The higher the vapour pressure, the more volatile a substance is, meaning it evaporates faster. In the exercise, the total vapour pressure is calculated based on the individual pressures of ethanol and methanol and their contributions are dependent on their mole fractions in the solution.

An ideal solution is a concept where the interactions between different molecules are similar to interactions between molecules of the same kind. This means that the molecules mix perfectly without any cavitation or expansion/contraction of volume. In such a solution, Raoult's Law is applicable, which simplifies the calculation of vapour pressure. When mixing ethanol and methanol to form an ideal solution, the solution behaves as predicted by Raoult's Law. This law assumes that the partial vapour pressure of a component is directly proportional to its mole fraction in the mixture, which makes calculations straight-forward.

The mole fraction is a way of expressing the concentration of a component in a mixture. It is calculated as the ratio of moles of one component to the total moles in the solution. In this exercise, we calculated the mole fraction for each component before proceeding with Raoult's Law.For ethanol, - Mole fraction, \( x_A \), is calculated as \( \frac{1.304}{2.554} \approx 0.5104 \). - For methanol, \( x_B \), is \( \frac{1.25}{2.554} \approx 0.4896 \).Understanding mole fractions is crucial because they help in determining how each component will contribute to the overall vapour pressure of the solution. They can be used in various contexts beyond this exercise as well, providing a clear picture of how components are distributed in any kind of mixture.
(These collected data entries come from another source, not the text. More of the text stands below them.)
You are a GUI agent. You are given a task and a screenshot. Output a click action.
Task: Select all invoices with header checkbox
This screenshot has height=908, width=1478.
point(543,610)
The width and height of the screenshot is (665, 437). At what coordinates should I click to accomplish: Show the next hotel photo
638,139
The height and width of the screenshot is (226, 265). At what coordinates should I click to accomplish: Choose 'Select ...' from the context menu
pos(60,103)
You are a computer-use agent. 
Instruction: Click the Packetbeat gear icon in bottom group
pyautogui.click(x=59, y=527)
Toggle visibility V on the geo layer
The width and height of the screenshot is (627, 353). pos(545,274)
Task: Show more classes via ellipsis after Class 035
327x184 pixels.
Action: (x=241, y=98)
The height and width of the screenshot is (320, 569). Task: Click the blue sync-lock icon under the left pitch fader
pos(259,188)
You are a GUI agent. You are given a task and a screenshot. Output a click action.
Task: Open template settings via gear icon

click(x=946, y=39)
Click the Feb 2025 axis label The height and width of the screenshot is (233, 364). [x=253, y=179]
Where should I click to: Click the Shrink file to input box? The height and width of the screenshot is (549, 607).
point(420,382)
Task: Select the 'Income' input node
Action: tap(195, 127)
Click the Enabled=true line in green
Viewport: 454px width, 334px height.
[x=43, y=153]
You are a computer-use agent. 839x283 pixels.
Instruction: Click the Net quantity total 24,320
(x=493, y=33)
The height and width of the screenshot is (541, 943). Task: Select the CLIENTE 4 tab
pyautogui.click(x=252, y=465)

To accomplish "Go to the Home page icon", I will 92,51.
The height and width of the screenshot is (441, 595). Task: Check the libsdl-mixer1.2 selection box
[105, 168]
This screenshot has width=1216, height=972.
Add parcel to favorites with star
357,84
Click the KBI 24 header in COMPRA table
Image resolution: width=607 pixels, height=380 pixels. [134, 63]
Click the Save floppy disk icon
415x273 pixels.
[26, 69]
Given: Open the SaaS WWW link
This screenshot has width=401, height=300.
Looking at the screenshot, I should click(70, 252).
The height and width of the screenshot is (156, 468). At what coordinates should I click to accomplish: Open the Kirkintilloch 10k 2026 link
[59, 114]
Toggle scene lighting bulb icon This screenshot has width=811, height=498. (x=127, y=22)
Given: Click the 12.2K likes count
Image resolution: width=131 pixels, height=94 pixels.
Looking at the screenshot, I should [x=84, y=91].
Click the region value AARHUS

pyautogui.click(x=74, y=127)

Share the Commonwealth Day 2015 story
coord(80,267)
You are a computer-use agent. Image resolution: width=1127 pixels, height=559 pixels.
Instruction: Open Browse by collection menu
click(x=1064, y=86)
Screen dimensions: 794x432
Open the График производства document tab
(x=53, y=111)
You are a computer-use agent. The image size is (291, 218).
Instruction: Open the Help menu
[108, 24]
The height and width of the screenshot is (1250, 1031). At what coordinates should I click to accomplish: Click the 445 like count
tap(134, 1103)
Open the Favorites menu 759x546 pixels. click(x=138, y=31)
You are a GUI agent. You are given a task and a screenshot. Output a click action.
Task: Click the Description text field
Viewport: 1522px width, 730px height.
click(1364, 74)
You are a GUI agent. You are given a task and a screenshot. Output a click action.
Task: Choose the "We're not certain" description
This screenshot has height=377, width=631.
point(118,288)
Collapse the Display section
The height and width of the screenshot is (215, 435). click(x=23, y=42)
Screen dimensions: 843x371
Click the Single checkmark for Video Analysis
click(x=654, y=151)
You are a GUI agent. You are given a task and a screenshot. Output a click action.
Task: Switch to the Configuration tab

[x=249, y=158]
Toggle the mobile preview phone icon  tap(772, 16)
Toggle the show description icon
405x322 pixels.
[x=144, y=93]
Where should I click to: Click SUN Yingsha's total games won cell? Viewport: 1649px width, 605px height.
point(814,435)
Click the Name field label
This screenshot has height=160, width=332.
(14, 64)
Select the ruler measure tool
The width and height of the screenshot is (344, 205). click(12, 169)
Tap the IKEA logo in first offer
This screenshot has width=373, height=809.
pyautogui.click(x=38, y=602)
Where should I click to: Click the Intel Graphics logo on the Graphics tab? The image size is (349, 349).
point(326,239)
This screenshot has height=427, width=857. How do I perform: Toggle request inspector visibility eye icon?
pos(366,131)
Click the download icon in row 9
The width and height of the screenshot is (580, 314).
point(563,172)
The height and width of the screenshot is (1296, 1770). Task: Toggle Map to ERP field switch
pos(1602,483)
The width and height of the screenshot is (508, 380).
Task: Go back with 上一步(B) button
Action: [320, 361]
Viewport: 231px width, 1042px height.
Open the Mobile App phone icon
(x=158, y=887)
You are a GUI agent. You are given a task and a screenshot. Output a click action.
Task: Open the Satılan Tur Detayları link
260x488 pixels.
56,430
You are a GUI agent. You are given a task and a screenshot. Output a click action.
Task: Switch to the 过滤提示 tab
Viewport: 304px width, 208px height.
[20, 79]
Partial pressure is the pressure exerted by a single component of a gas mixture in space. In the context of Raoult's Law, it helps us understand how much each liquid component contributes to the total pressure of the vapour above a solution.Raoult's Law tells us that the partial pressure of a component is the product of its pure component vapour pressure and its mole fraction:- For ethanol, the partial pressure \( P_A \) is \( x_A \times P^\text{pure}_A \).- For methanol, it's \( P_B = x_B \times P^\text{pure}_B \).In our exercise, we calculated each component's partial pressures and found:

• Ethanol: 22.71 mmHg,
• Methanol: 43.42 mmHg.

Adding these gives the total vapour pressure of the solution. This concept is pivotal in fields like chemistry and environmental science, where understanding contributions of individual gases is necessary.